> **WORK ITEM**
Set down the entries again word for word, without any of the images.

> **Data items**
┌──

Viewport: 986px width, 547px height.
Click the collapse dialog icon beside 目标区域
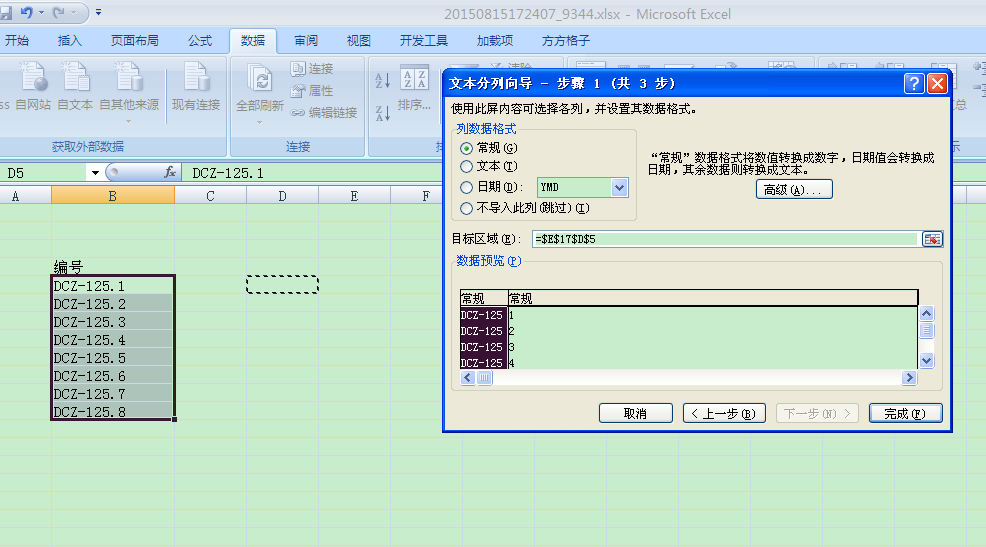[x=932, y=239]
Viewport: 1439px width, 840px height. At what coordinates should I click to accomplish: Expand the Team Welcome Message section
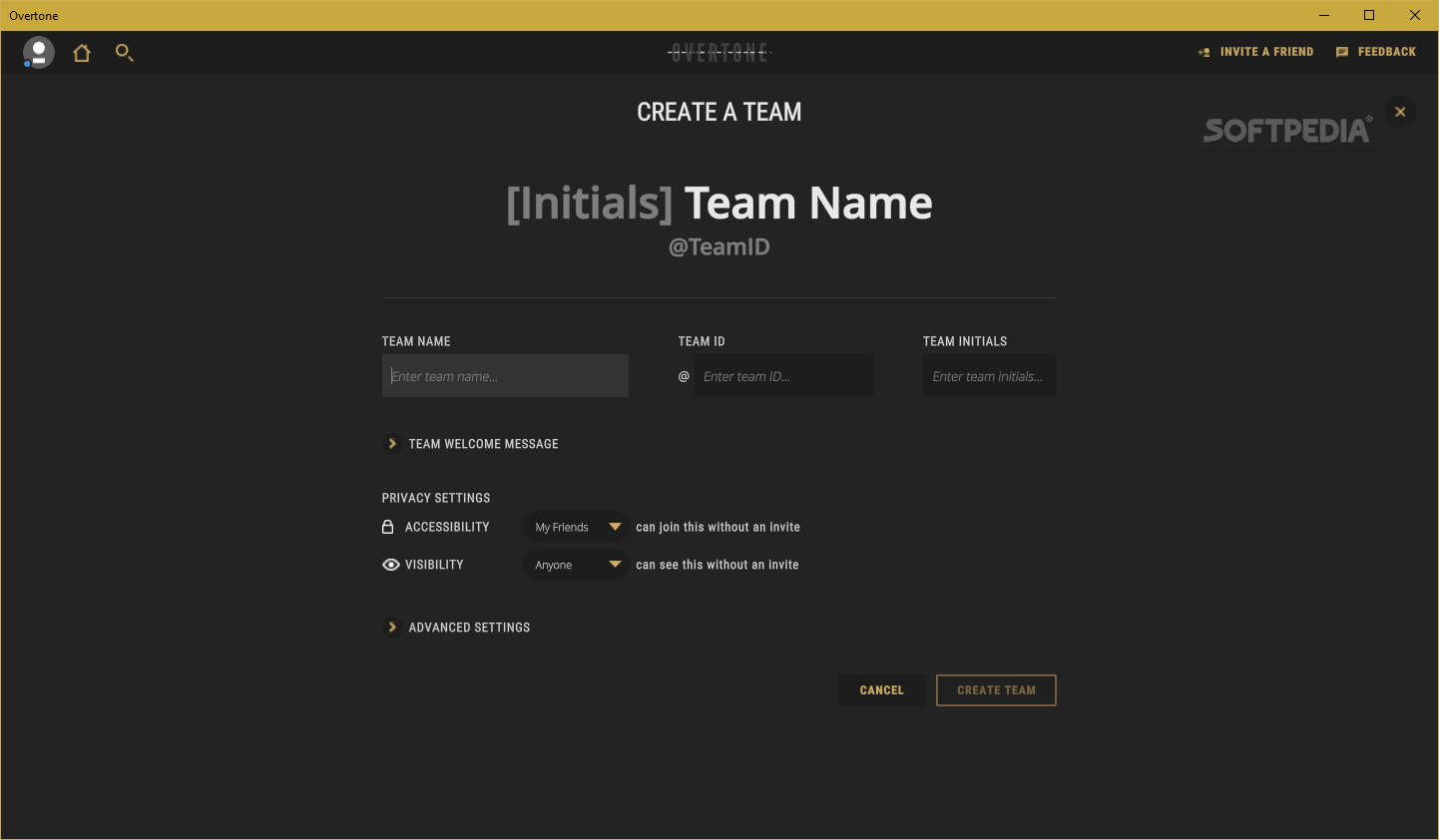[x=392, y=444]
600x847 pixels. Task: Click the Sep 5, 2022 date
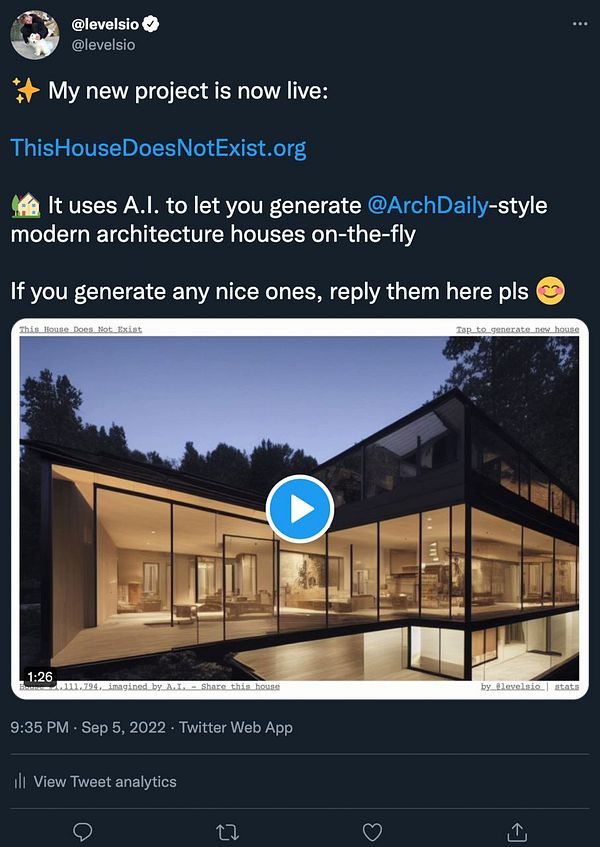click(x=124, y=727)
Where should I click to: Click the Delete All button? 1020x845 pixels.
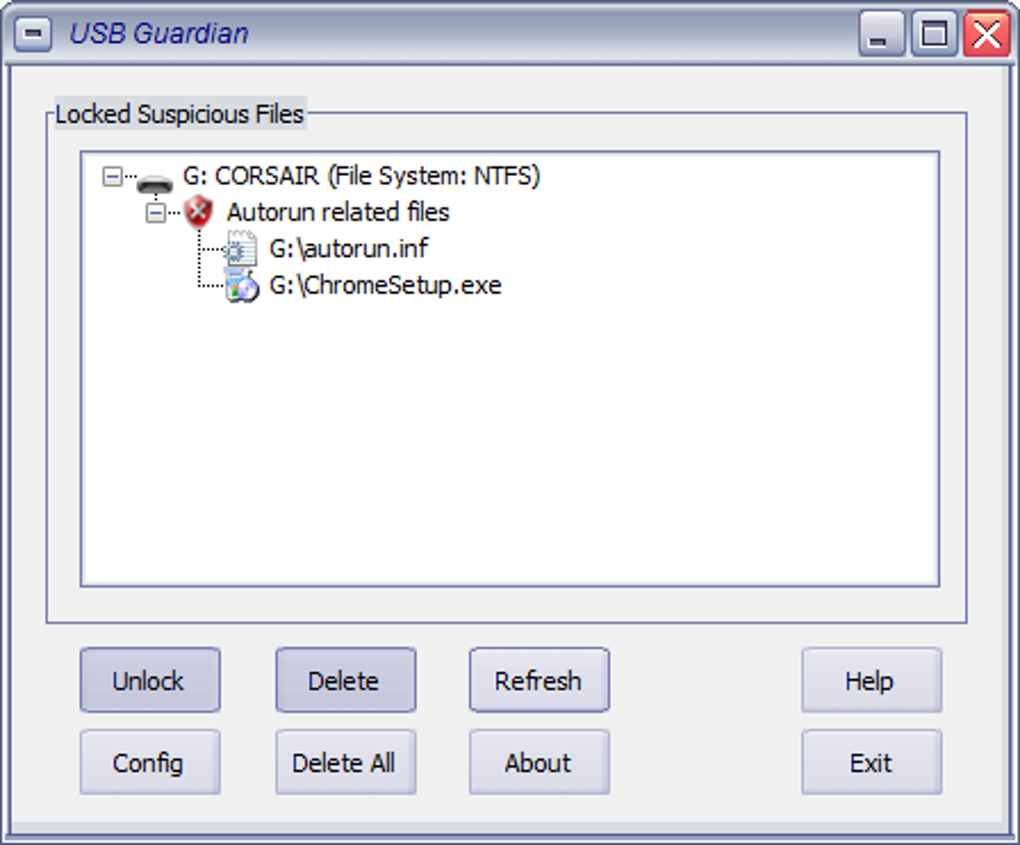pyautogui.click(x=344, y=763)
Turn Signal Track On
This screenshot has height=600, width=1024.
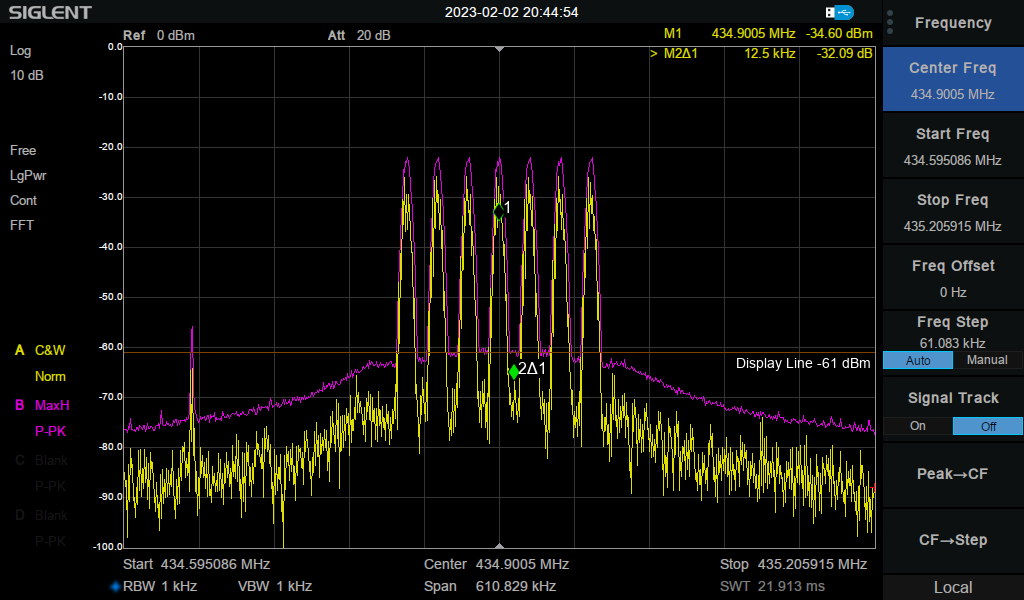coord(917,426)
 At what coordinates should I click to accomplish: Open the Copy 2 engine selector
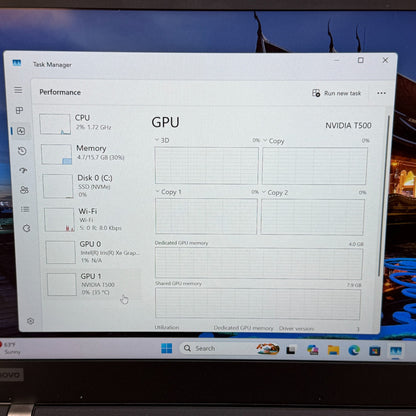pos(275,192)
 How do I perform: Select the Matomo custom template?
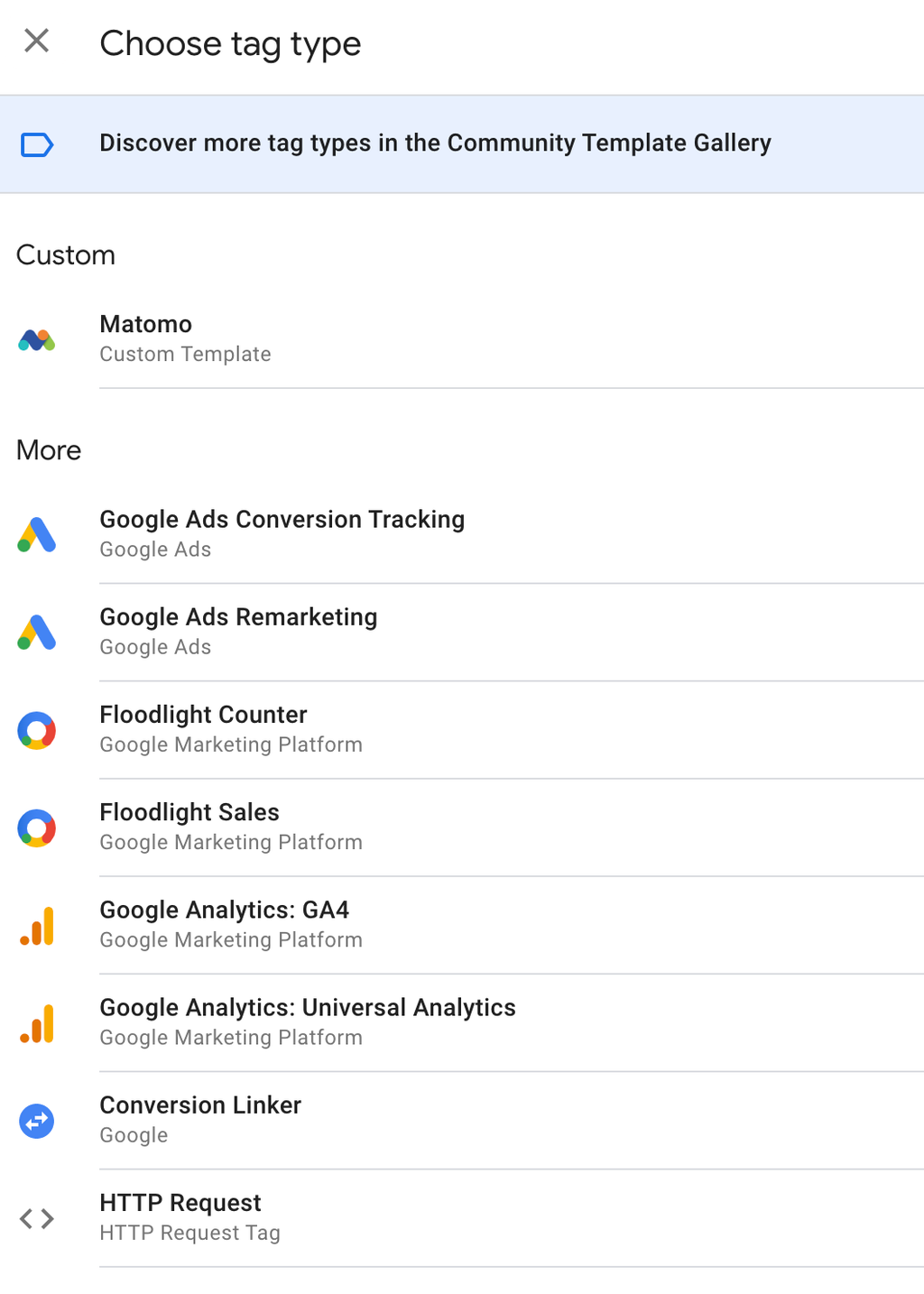(185, 338)
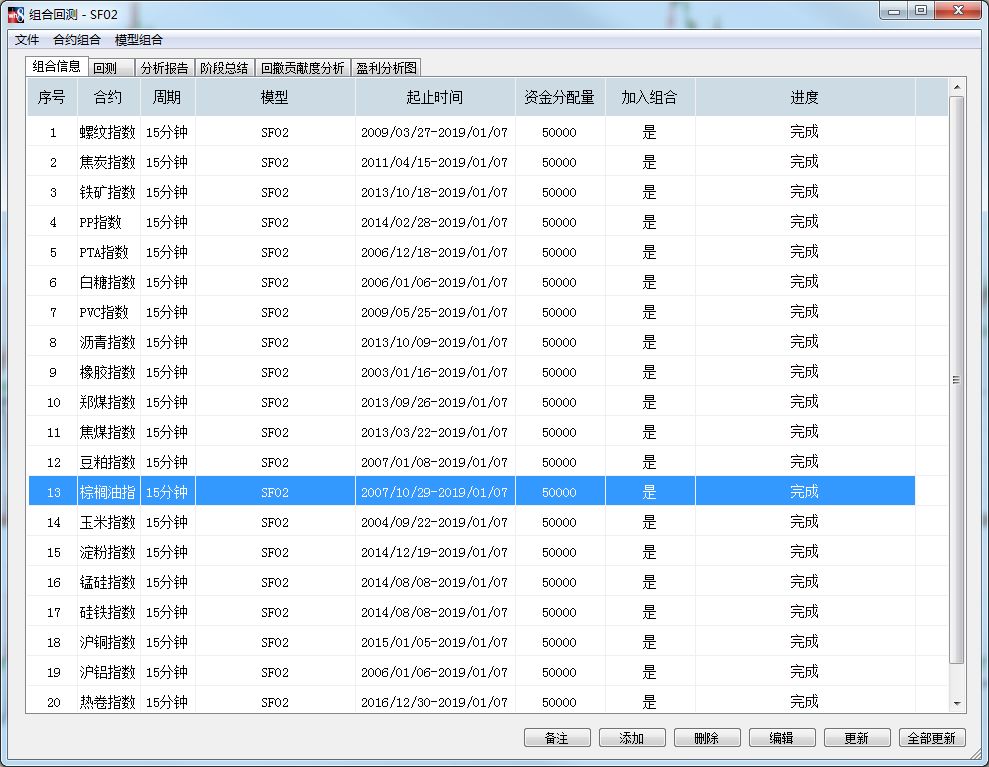989x767 pixels.
Task: Click the scrollbar up arrow
Action: (957, 88)
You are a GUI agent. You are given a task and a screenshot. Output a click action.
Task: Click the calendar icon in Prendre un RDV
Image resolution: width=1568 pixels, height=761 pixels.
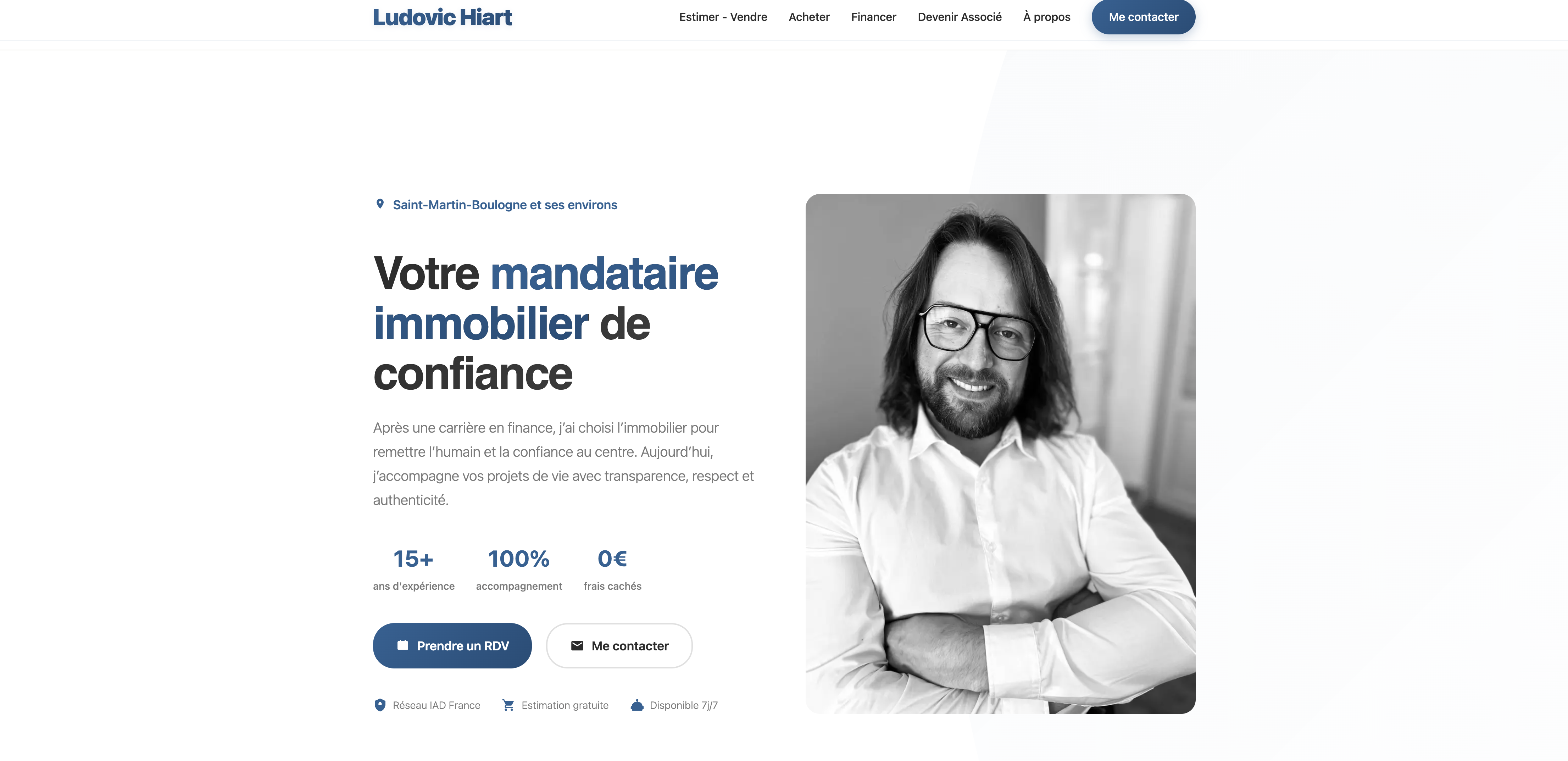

└──

> **TASK RESULT**
Viewport: 986px width, 547px height.
Click the collapse dialog icon beside 目标区域
[x=932, y=239]
Viewport: 1439px width, 840px height. At what coordinates should I click to accomplish: Expand the Team Welcome Message section
[x=392, y=444]
600x847 pixels. Task: Click the Sep 5, 2022 date
click(x=124, y=727)
Where should I click to: Click the Delete All button? 1020x845 pixels.
pyautogui.click(x=344, y=763)
Turn Signal Track On
This screenshot has height=600, width=1024.
coord(917,426)
 At what coordinates should I click to accomplish: Open the Copy 2 engine selector
pos(275,192)
 How do I perform: Select the Matomo custom template?
(185, 338)
989x767 pixels.
Task: Click the scrollbar up arrow
Action: (957, 88)
You are a GUI agent. You are given a task and a screenshot. Output a click action.
Task: Click the calendar icon in Prendre un RDV
Image resolution: width=1568 pixels, height=761 pixels.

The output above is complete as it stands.